The reports show the vacancy rates are up and lease rates falling. It also shows new construction has slowed sharply. Here are a couple of graphs for Orange County and San Diego. We are seeing a similar pattern nationwide ...

O.C. Office Vacancy Rate and New Construction
Click on graph for larger image in new window.

This graph shows the annual Orange County office vacancy rate and new construction since 1988. See Voit report for more.

Note that in the previous slumps, office construction didn't pick up until the vacancy rate dropped below 10%.

From the Voit report:

Net absorption for the county posted a negative 438,803 square feet for the third quarter of 2009, giving the office market a total of 1.92 million square feet of negative absorption for the year.
...
The average asking Full Service Gross (FSG) lease rate per month per foot in Orange County is currently $2.24, which is a 16.73% decrease over last year’s rate of $2.69 and five cents lower than last quarter’s rate.
...
Total space under construction checked in at 166,455 square feet at the end of the third quarter, which is less than half the amount that was under construction this same time last year.
emphasis added
San Diego Office Vacancy Rate and new construction The second graph is for San Diego. The dynamics are similar, but absorption is slighly positive in San Diego. From Voit:
Net absorption for the county posted a positive 346,030 square feet for the third quarter of 2009, giving the office market a total of 653,537 square feet of positive absorption for the year.
...
The average asking Full Service Gross (FSG) lease rate per month per foot in San Diego County is currently $2.39, which is a 12.8% decrease over last year’s rate of $2.74 and eight cents lower than last quarter’s rate. The record high rate of $2.76 was established in the first and second quarter of 2008.
Once again, investment in new office space will probably not increase until the vacancy rate is below 10%.

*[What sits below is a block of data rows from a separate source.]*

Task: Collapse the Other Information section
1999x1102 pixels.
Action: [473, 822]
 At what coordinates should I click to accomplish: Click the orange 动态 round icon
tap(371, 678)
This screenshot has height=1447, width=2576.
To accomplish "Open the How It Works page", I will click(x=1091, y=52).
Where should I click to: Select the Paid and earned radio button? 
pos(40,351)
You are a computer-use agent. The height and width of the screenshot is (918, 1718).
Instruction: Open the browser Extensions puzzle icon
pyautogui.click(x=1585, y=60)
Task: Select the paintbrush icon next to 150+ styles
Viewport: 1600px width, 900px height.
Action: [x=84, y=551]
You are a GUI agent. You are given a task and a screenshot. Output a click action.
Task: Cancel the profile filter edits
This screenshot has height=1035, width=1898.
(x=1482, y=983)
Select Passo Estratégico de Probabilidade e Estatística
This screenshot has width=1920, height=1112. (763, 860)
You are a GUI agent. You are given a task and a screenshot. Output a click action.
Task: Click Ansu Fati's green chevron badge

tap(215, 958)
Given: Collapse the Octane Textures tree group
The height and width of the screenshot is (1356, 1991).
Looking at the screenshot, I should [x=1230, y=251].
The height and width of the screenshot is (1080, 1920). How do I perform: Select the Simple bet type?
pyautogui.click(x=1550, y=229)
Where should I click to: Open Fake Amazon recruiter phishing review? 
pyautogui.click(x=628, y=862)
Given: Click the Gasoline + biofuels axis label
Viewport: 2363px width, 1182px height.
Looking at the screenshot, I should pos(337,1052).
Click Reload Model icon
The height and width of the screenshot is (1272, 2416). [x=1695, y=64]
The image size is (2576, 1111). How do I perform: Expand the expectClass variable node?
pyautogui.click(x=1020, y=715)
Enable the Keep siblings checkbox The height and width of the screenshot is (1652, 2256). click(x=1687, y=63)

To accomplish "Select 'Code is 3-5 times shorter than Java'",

Although Voit didn't provide a similar graph for Las Vegas, the situation is clearly worse:
The amount of occupied space valley-wide fell to 38.2 million, a level not witnessed since the second quarter of 2007. The average vacancy rate reached 22.7 percent, which represented a 0.7-point increase from the preceding quarter (Q2 2009). Compared to the prior year (Q3 2008), vacancies were up 5.7 points from 17.0 percent.
...
On an annualized basis, new supply has dwindled and less than one million square feet of new supply is expected to enter the market during 2009, a figure not seen since 2003. We expect even less development in 2010 with a plug on the development pipe until the supply-demand imbalance corrects itself.
New office construction has slowed significantly in these markets, and will not pick up until vacancy rates drop sharply.